The IRS did not dispute that Taxpayer’s exchange of the Property for New Prop met the requirements for a like-kind exchange. Furthermore, because Taxpayer used Intermediary to facilitate its sale of the Property and acquisition of the New Prop, the IRS did not contend that the exchange ran afoul of the specific requirements of section 1031(f). However, the IRS contended that Taxpayer’s exchange was disqualified from non-recognition treatment as a transaction structured to avoid the purposes of Section 1031(f) of the Code.

The Tax Court noted that the transaction at issue was the economic equivalent of a direct exchange of property between a taxpayer and a related person, followed by the related person’s sale of the relinquished property and their retention of the cash proceeds. In that case, the investment in the relinquished property had been cashed out, contrary to the purpose of Section 1031(f).

According to the Tax Court, the Taxpayer’s transaction was no different: The investment in the Property was cashed out with a related person’s (RP) retaining the cash proceeds. The interposition of a QI “could not obscure that result.”

Taxpayer: “No Intent to Avoid”

Taxpayer argued, however, that the exchange of the properties was not structured to avoid the purposes of Section 1031(f) because Taxpayer had no “prearranged plan” to conduct a deferred exchange with RP. Taxpayer contended that it had no prearranged plan because it first diligently sought a replacement property held by an unrelated party and only turned to New Prop when the deadline to complete a deferred exchange was imminent.

Taxpayer also emphasized that it decided to acquire the replacement property from a related person only after it had already engaged a QI (because a deferred exchange was necessary).

The Tax Court, however, found that the presence or absence of a prearranged plan to use property from a related person to complete a like-kind exchange was not dispositive of a violation of Section 1031(f).[xvii]

The Results Say It All

According to the Tax Court, the inquiry into whether a transaction has been structured to avoid the purposes of Section 1031(f) is focused on the actual tax consequences of the transaction to the taxpayer and the related party, considered in the aggregate, as compared to the hypothetical tax consequences of a direct sale of the relinquished property by the taxpayer. Those actual consequences form the basis for an inference concerning whether the transaction was structured in violation of Section 1031(f).[xviii]

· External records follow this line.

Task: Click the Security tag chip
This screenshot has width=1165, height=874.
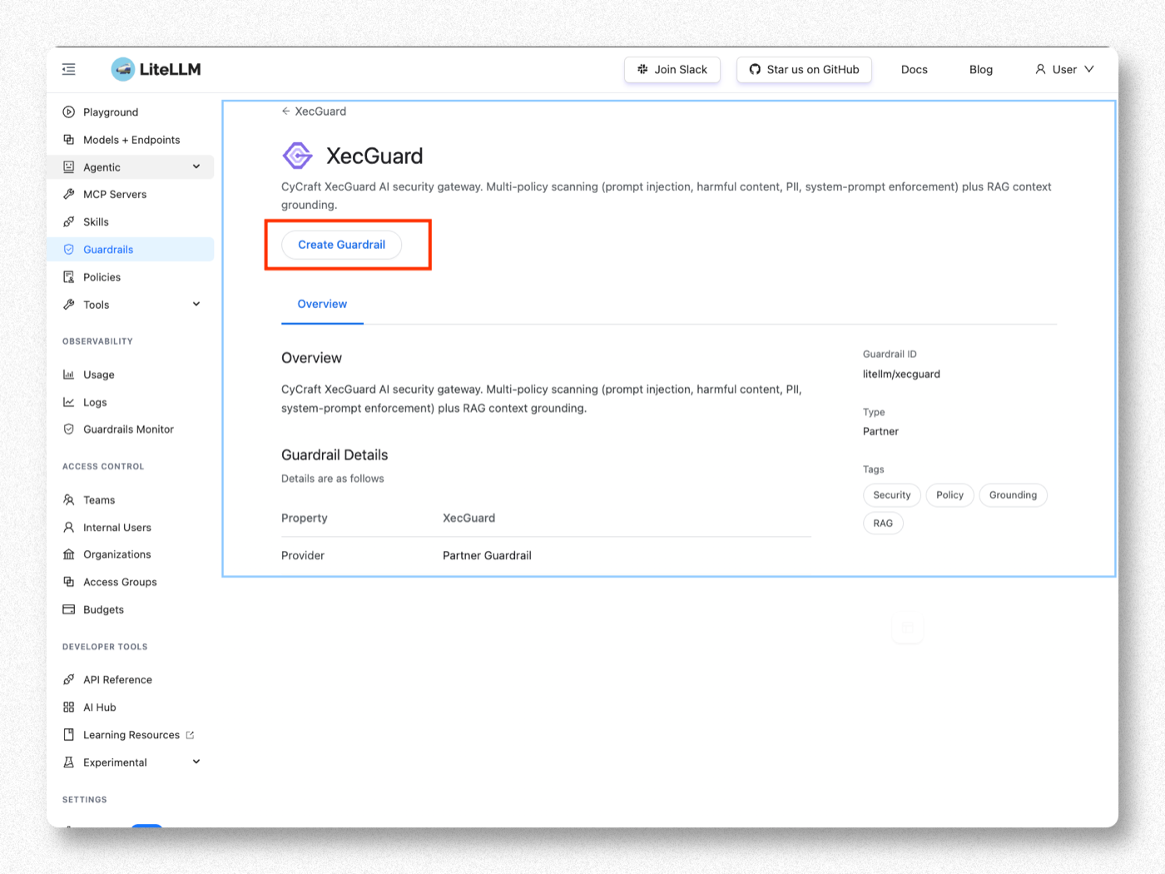Action: point(892,495)
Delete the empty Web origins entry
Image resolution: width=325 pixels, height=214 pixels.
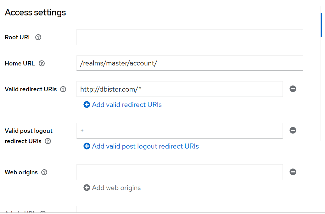[293, 172]
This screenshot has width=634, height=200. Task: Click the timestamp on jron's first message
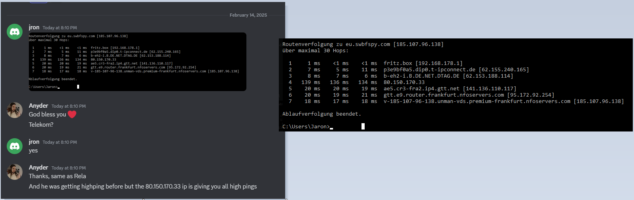60,28
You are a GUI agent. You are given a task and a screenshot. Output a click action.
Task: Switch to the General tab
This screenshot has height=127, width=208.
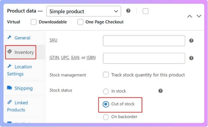[22, 38]
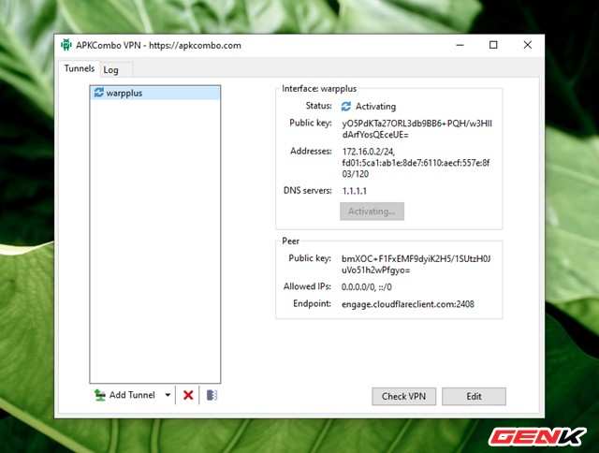Switch to the Log tab
Viewport: 599px width, 453px height.
[x=111, y=70]
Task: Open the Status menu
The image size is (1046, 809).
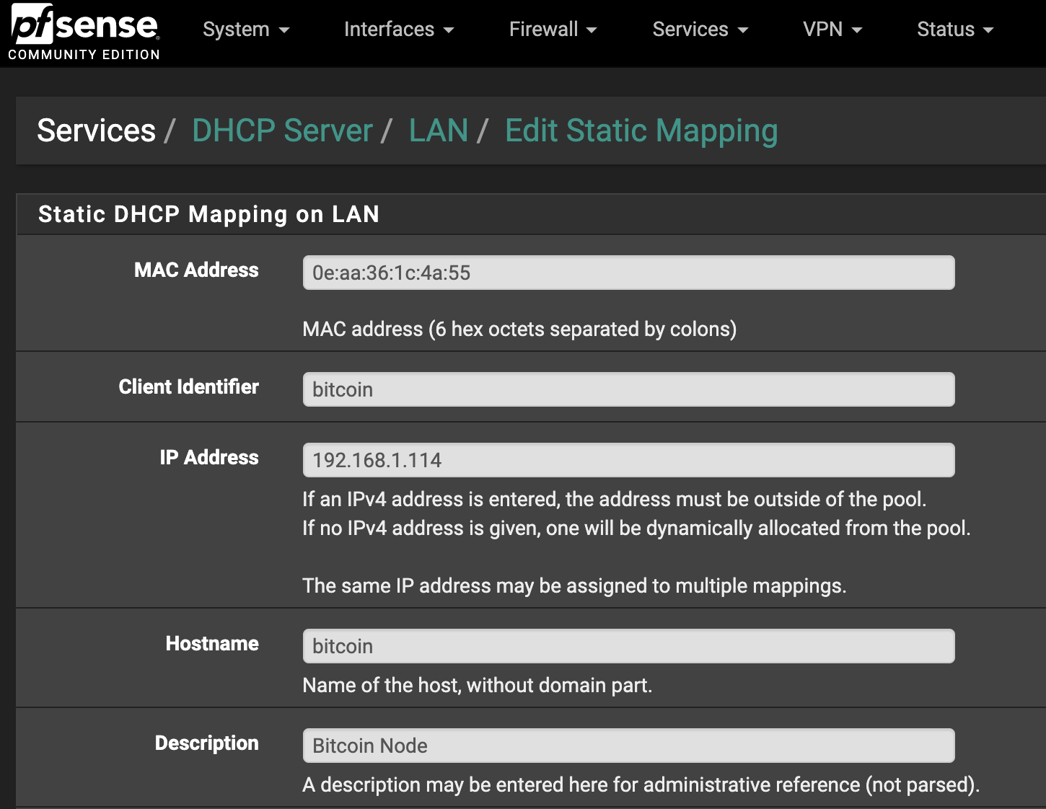Action: pyautogui.click(x=954, y=30)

The Tax Court stated that it would infer a tax-avoidance purpose where the aggregate tax liability of the taxpayer and the related person arising from their “like-kind exchange and sale transaction” is significantly less than the hypothetical tax that would have arisen from the taxpayer’s direct sale of the relinquished property.

The Tax Court determined that Taxpayer would have had to recognize a $2 million gain had Taxpayer directly sold the Property to the unrelated third party. However, because the transaction was structured as a like-kind exchange, only RP was required to recognize gain, and that gain was almost entirely offset by its NOLs. The substantial economic benefits to Taxpayer as a result of structuring the transaction as a deferred exchange were thus clear: Taxpayer was able to cash out of the investment in the Property almost tax free. The Court thus inferred that Taxpayer structured the transaction with a tax-avoidance purpose.

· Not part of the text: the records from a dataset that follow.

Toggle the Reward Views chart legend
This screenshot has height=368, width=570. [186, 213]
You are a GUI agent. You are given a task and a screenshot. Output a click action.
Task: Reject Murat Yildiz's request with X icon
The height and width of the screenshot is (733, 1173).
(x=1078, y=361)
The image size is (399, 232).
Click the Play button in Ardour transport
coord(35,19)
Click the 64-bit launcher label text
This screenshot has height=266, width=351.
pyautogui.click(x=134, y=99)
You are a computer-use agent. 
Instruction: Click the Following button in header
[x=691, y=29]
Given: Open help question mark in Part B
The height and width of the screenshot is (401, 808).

Taxpayer argued that the transaction nonetheless lacked a tax-avoidance purpose because it did not involve the exchange of low-basis property for high basis property.[xix]

It is true that RP recognized more gain on the disposition of New Prop than Taxpayer realized on the disposition of the Property. However, RP was able to offset the gain recognized with NOLs, resulting in net tax savings to Taxpayer and RP as an economic unit. Net tax savings achieved through use of the related party’s NOLs may demonstrate the presence of a tax-avoidance purpose notwithstanding a lack of basis shifting.

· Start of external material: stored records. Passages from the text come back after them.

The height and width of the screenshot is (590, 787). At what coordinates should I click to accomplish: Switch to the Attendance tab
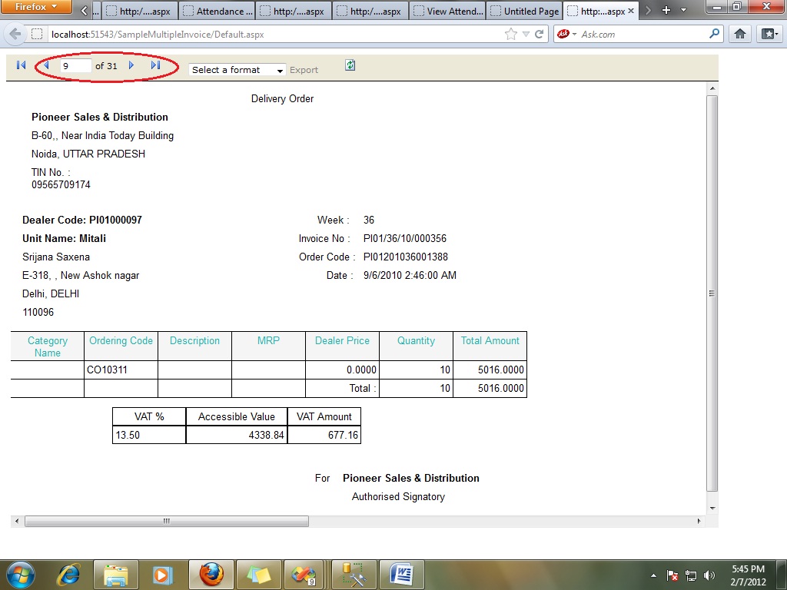(218, 11)
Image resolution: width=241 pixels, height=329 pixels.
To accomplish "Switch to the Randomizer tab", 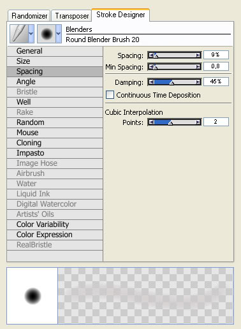I will click(29, 16).
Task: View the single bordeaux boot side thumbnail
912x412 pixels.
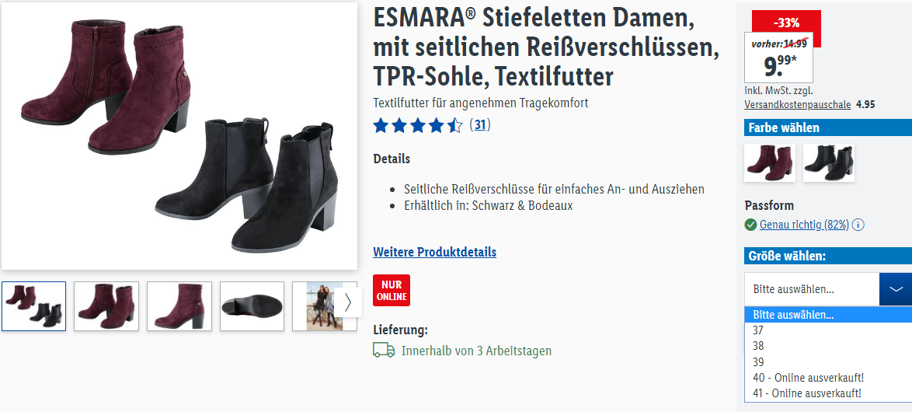Action: click(x=179, y=306)
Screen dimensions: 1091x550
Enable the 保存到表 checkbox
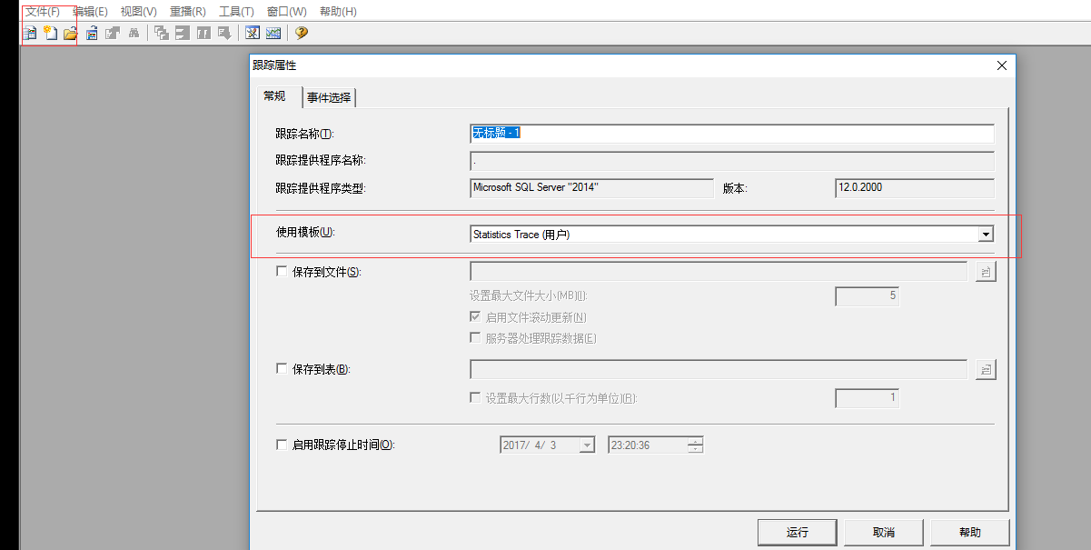click(282, 369)
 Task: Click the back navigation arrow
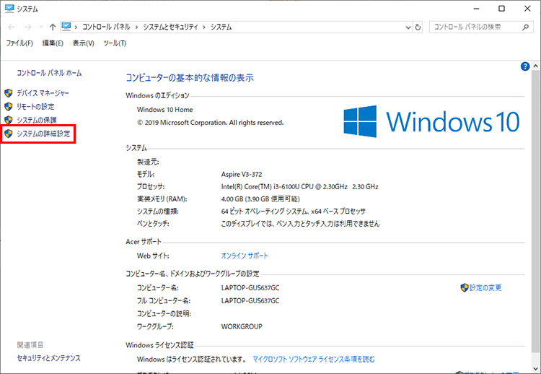[x=11, y=27]
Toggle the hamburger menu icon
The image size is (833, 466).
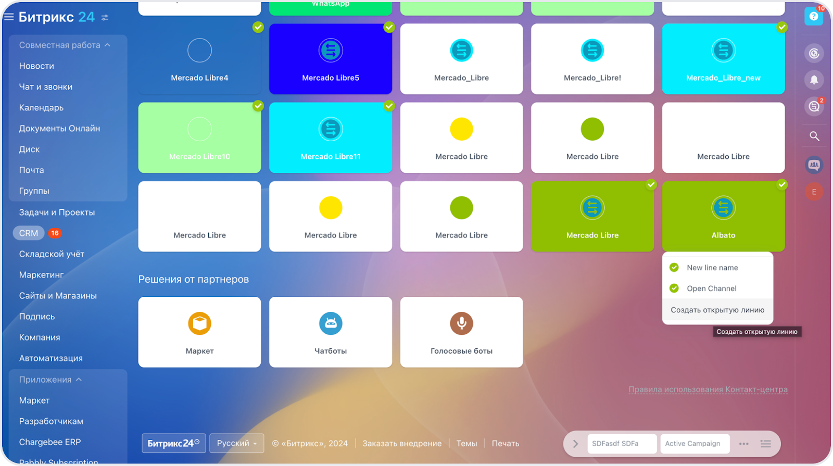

In sum, by employing a deferred Section 1031 exchange transaction to dispose of the Property, Taxpayer and RP, viewed in the aggregate, “have, in effect, ‘cashed out’ of the investment”, virtually tax free – in contrast to the substantial tax liability Taxpayer would have incurred as a result of a direct sale to the unrelated buyer. Consequently, the transaction was “structured in contravention of Congress’s desire that non-recognition treatment only apply to transactions where a taxpayer can be viewed as merely continuing his investment.”

Therefore, the Court concluded that the transaction was structured to avoid the purposes of Section 1031(f) and, consequently, Taxpayer was not entitled to defer recognition of the gain realized on the exchange of the Property under Section 1031(a)(1).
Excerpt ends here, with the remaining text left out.